VANCOUVER (CP) - A psychedelic drug maker wanted in the United States
for more than 20 years has pleaded guilty to trafficking LSD after a huge
drug lab bust in a Vancouver suburb in 1996.

Nicholas Sand, 58, was to go to trial next month but entered a surprise
guilty plea this week to four counts of possession for the purpose of
trafficking. He was sentenced to nine years in prison.

Sand is wanted in California, where he jumped bail in 1976 while appealing
a 15-year sentence for manufacturing LSD. He will face an extradition
hearing later this year.

He had been busted in 1974 and convicted of operating an LSD drug lab in
San Francisco.

Sand had links in the 1960s and '70s to the late psychedelic guru Timothy
Leary and the Hells Angels motorcycle gang.

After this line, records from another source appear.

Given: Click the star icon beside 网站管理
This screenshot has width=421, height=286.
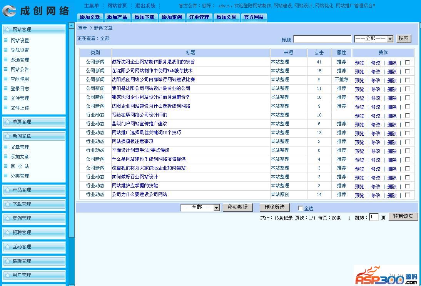Looking at the screenshot, I should pos(7,30).
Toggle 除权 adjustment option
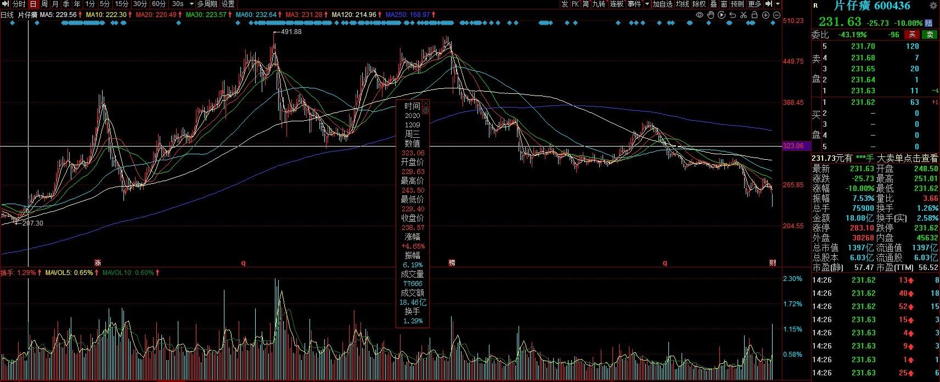The height and width of the screenshot is (382, 940). (x=699, y=4)
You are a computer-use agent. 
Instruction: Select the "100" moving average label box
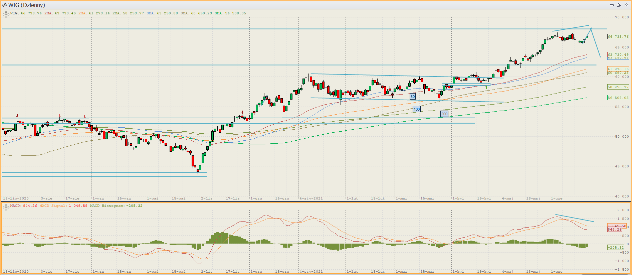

He was arrested Sept. 26, 1996, when police raided a drug lab in Port
Coquitlam that was producing a number of drugs, including LSD, Ecstasy and
Nexus.

The lab also contained enough raw materials to make 45 million hits of LSD,
police said.

Also seized were guns, $500,000 cash and gold bullion.

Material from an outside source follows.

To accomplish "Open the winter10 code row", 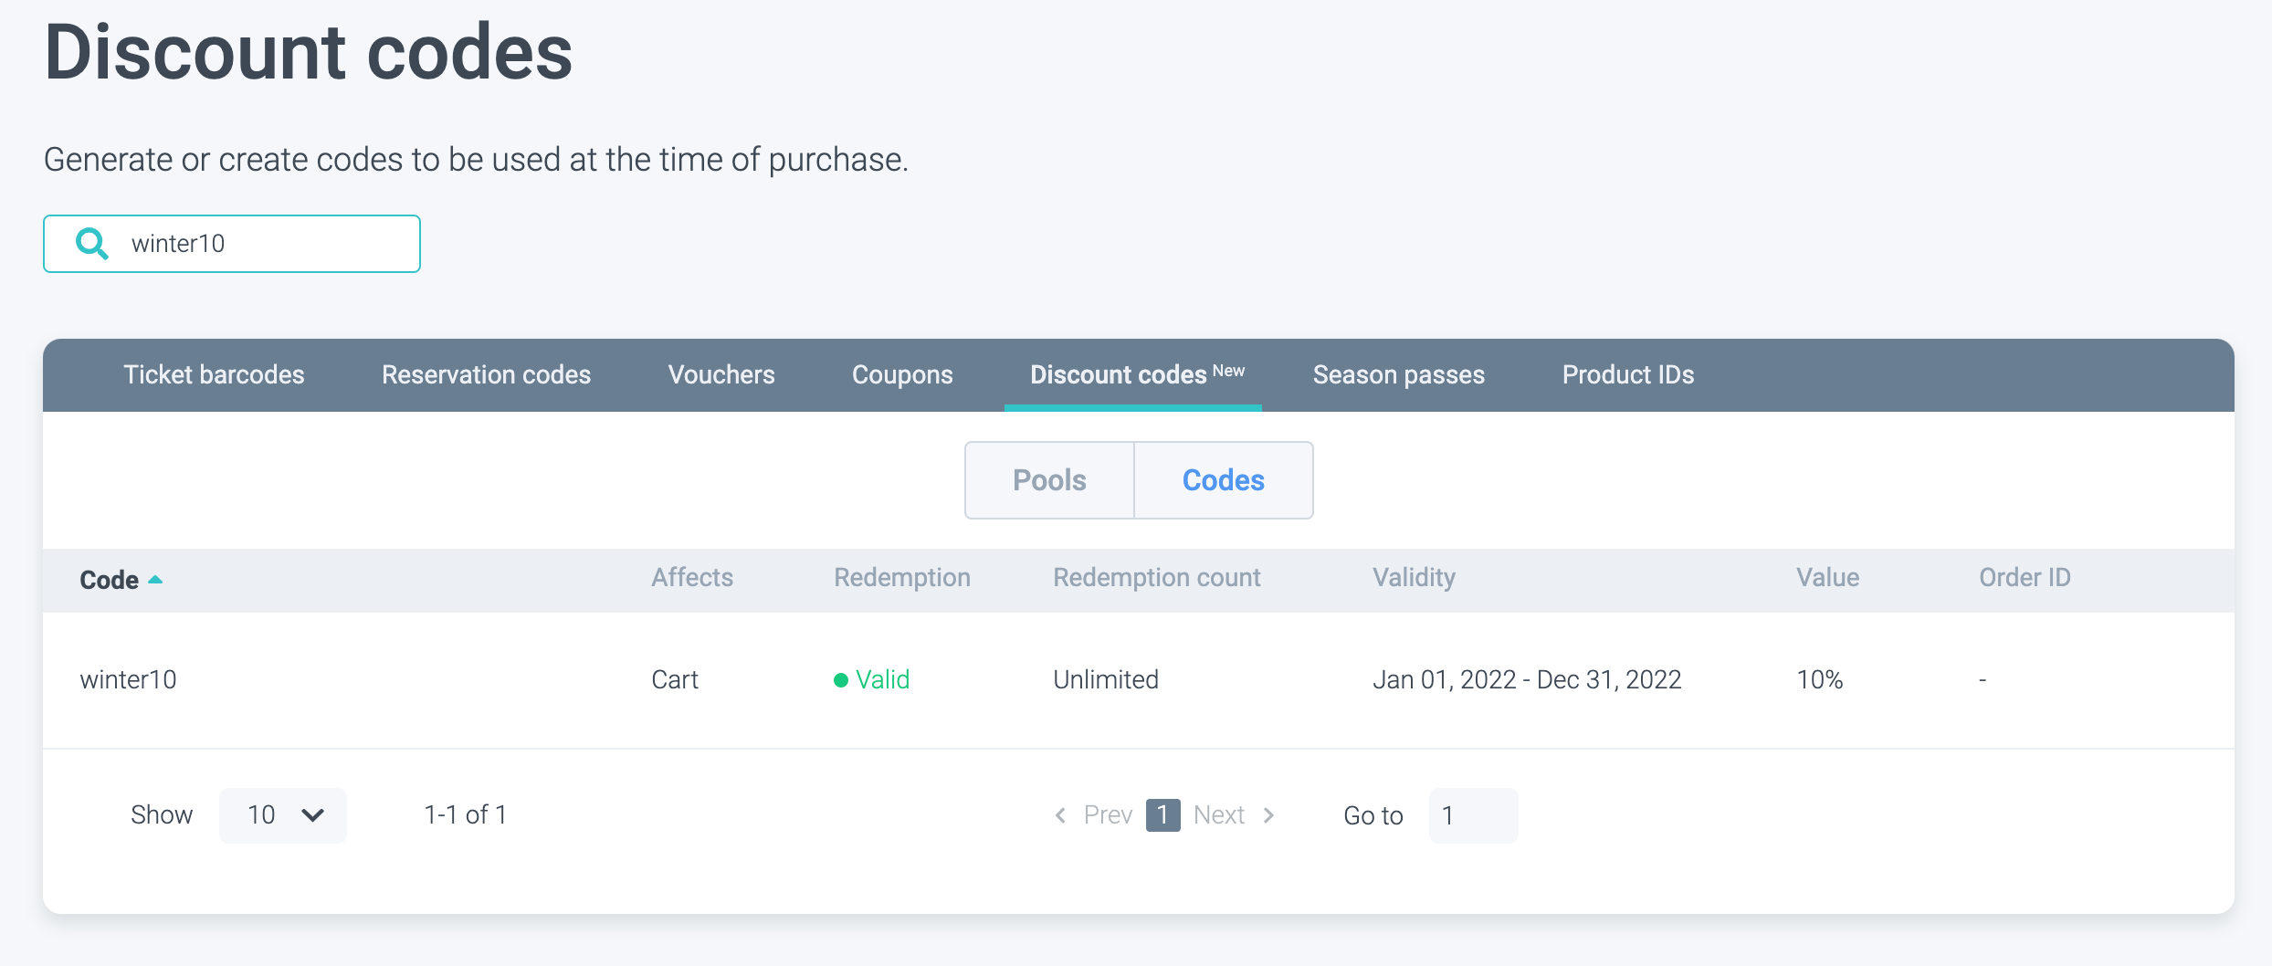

Sand was living in the warehouse, which had been converted into an $800,000
lab-residence.

In 1990, Sand was arrested when police raided a lab making LSD and designer
drugs in B.C.'s Interior.

He disappeared while on bail, without police discovering his true identity.

When he was arrested Port Coquitlam, he had phoney identification and it
took two months for police to discover he was a U.S. fugitive.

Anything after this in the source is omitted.